The Microsoft e-Journal Service. This offering provides a hosted, full-service solution that facilitates easy self-publishing of online-only journals to facilitate the availability of conference proceedings and small and medium-sized journals.

Research Output Repository Platform. This platform helps capture and leverage semantic relationships among academic objects—such as papers, lectures, presentations and video—to greatly facilitate access to these items in exciting new ways.

The Research Information Centre. In close partnership with the British Library, this collaborative workspace will be hosted via Microsoft Office SharePoint Server 2007 and will allow researchers to collaborate throughout the entire research project workflow, from seeking research funding to searching and collecting information, as well as managing data, papers and other research objects throughout the research process.

Here's a list that indicates availability.

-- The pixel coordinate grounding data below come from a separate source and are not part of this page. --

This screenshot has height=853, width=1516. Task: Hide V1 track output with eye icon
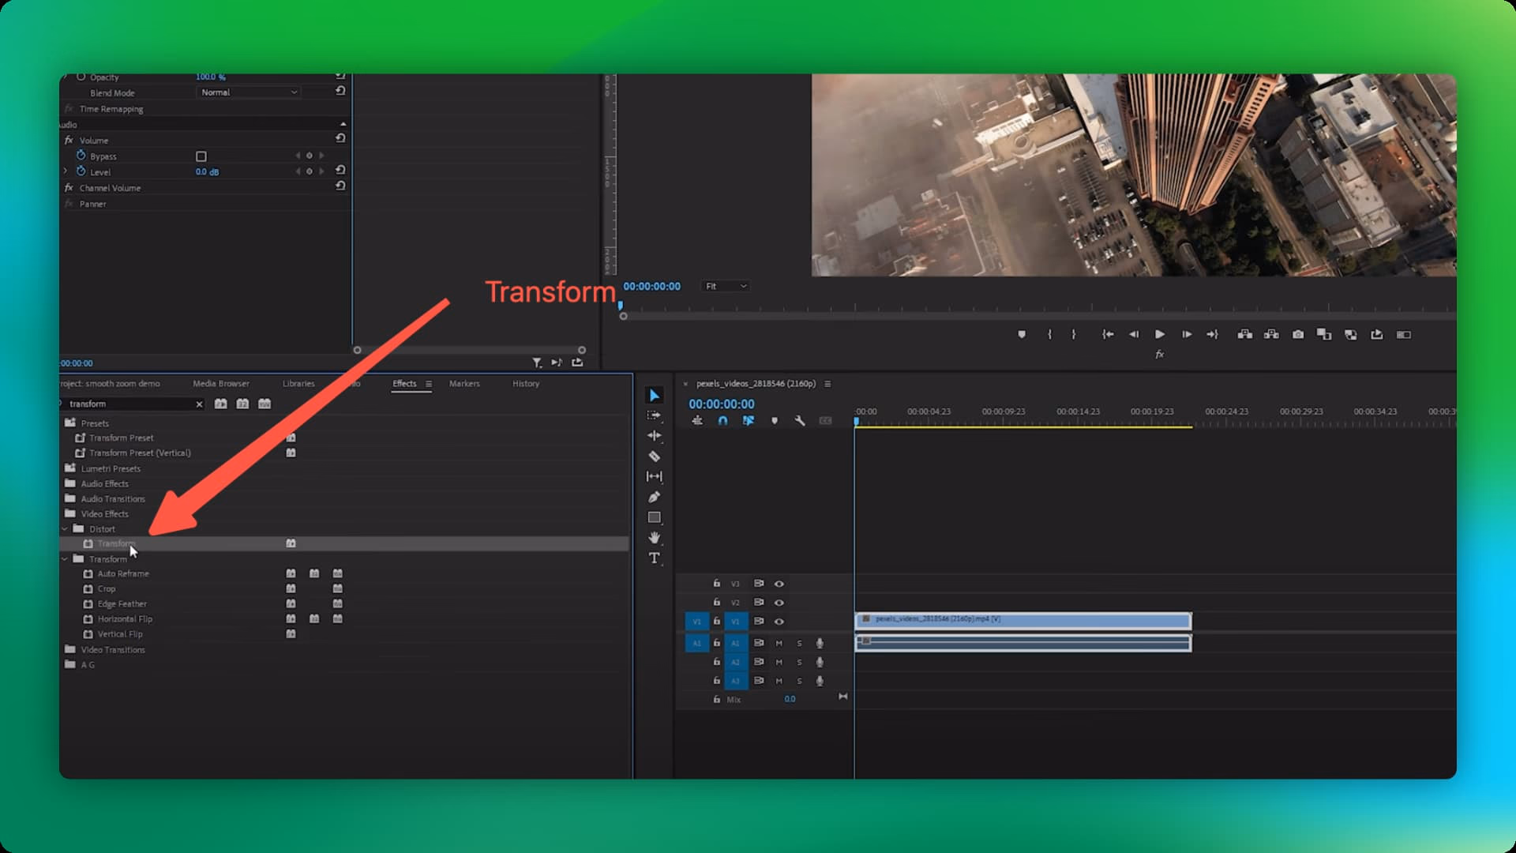tap(779, 622)
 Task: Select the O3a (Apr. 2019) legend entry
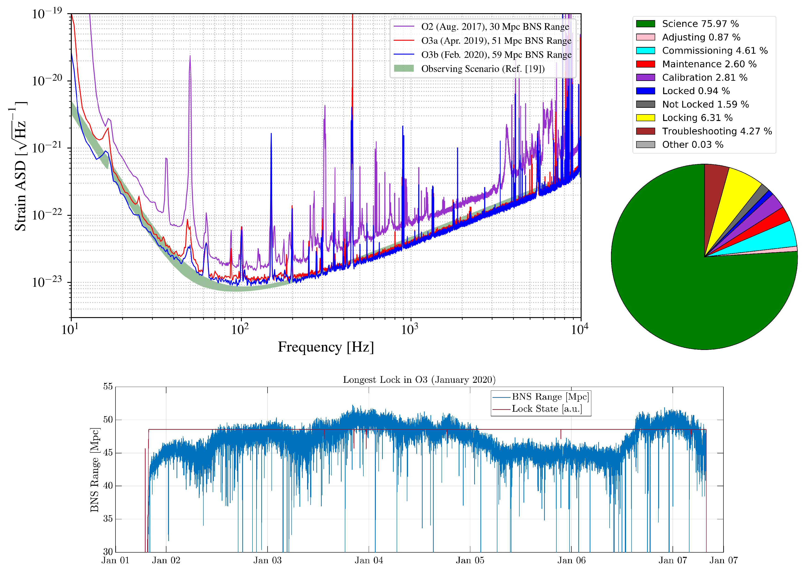click(496, 41)
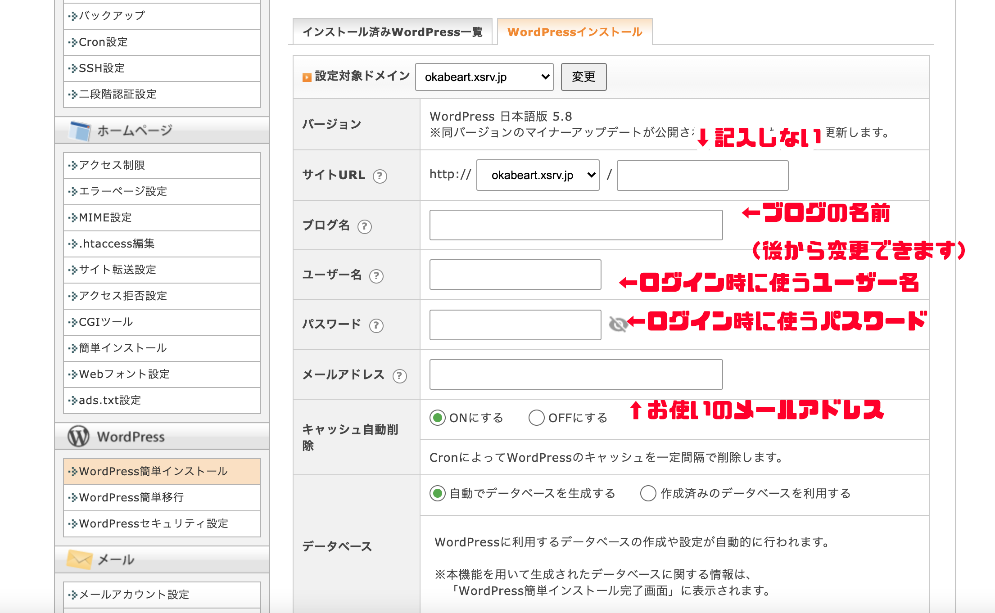Open the 設定対象ドメイン dropdown

point(484,77)
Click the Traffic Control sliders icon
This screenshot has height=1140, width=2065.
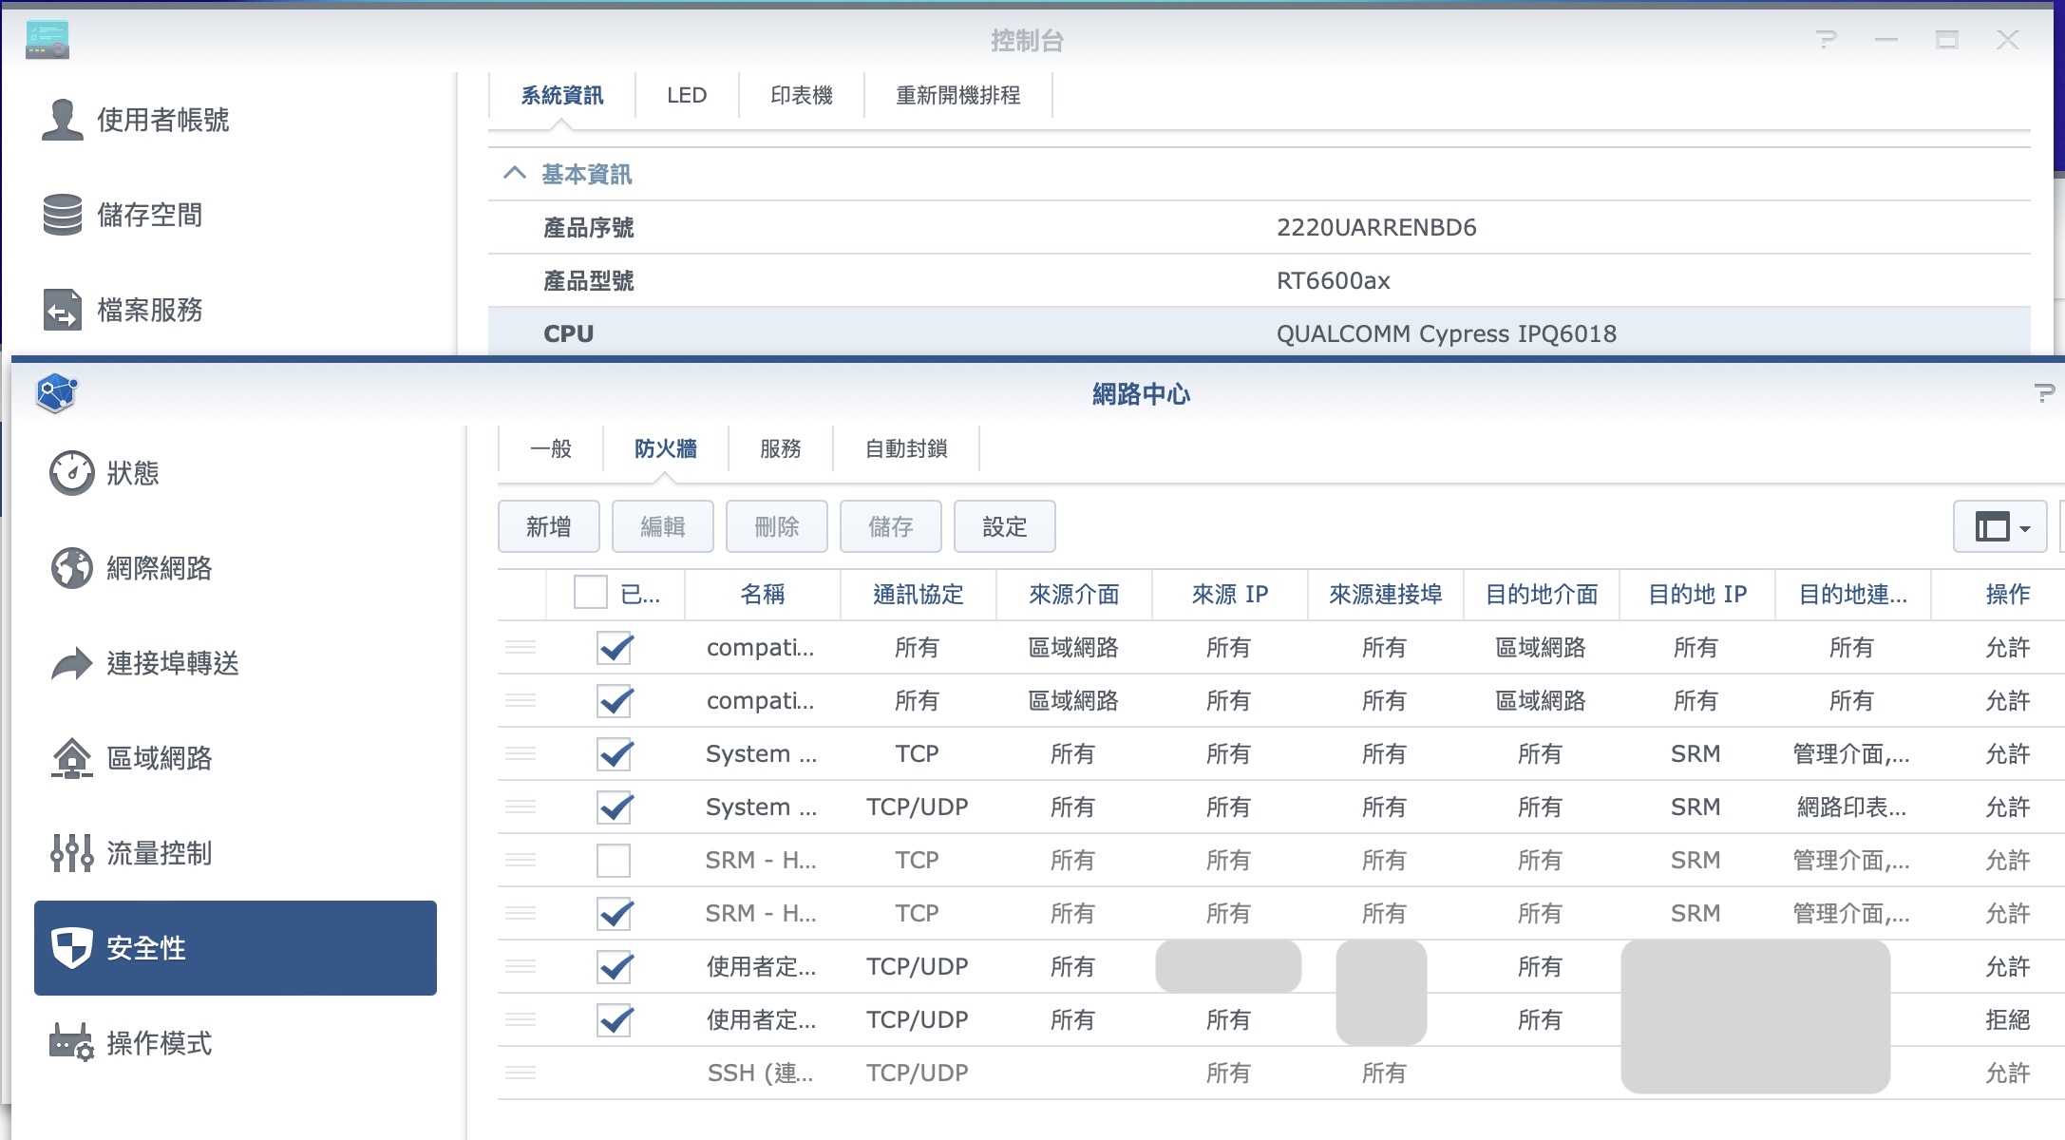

  • Article Authoring Add-in version 1.0 for Microsoft Office Word 2007 (download)
  • Creative Commons Add-in version 1.0 for Microsoft Office (download)
  • Microsoft Math Add-in for Microsoft Office Word 2007 (download)
  • Microsoft eJournal Service (alpha preview)
  • Research Output Repository Platform ("Currently in a limited alpha release, an open beta version will be available later in 2008.")
  • Research Information Centre ("This service is currently in beta testing. Microsoft intends to share the code widely by the end of the year.")

DSpace Can Support One Million Items

A paper by researchers from the National Library of Medicine ("Testing the Scalability of a DSpace-based Archive") finds that DSpace can support an archive with a million items. The tested system "is built upon MIT's DSpace software (Version 1.4), with some modifications and enhancements to better facilitate batch based processing."

Here's an excerpt from the conclusion:

We conclude that the version of DSpace used in SPER (with MySQL database) shows acceptable ingest performance for a million-item archive. . . .

The experimental results shown here pertain to items with mostly one or two monochrome TIFF images, though a few items have up to 100 images. However, a number of inferences may be derived from these results.

  • No real problems were found in ingesting a million items to the archive, using a Sun X4500 server machine, in terms of either performance or reliability of the SPER/DSpace software architecture and implementation. . . .
  • With the increase in archive size, the average ingest time of an item increases in a smooth and predictable way.
  • With increasing number of TIFF images, the ingest time (per item) increases by three to four percent for each additional image.
  • If color TIFF images were used, the ingest times would increase slightly due to the overhead of copying additional data to the upload area, and to the archive's asset storage. However, other archival overheads should not change.

Texas Digital Library Hosts Second E-Journal

The Texas Digital Library is hosting the Journal of Virtual Worlds Research. The first issue is now available.

Articles in the Journal of Virtual Worlds Research are freely available in the PDF format, and they are under a Creative Commons Attribution-No Derivative Works 3.0 United States License.

The journal is edited by Jeremiah Spence, a doctoral student at the University of Texas at Austin's College of Communication.

The Texas Digital Library also hosts the Journal of Digital Information. Articles in the Journal of Digital Information are freely available in the PDF or HTML formats, and authors retain the copyright to them. Supported by the Texas A&M University Libraries, it is edited by Cliff McKnight, Professor of Information Studies at Loughborough University, and Scott Phillips, Research and Development Coordinator at the Texas A&M University Libraries' Digital Initiatives department.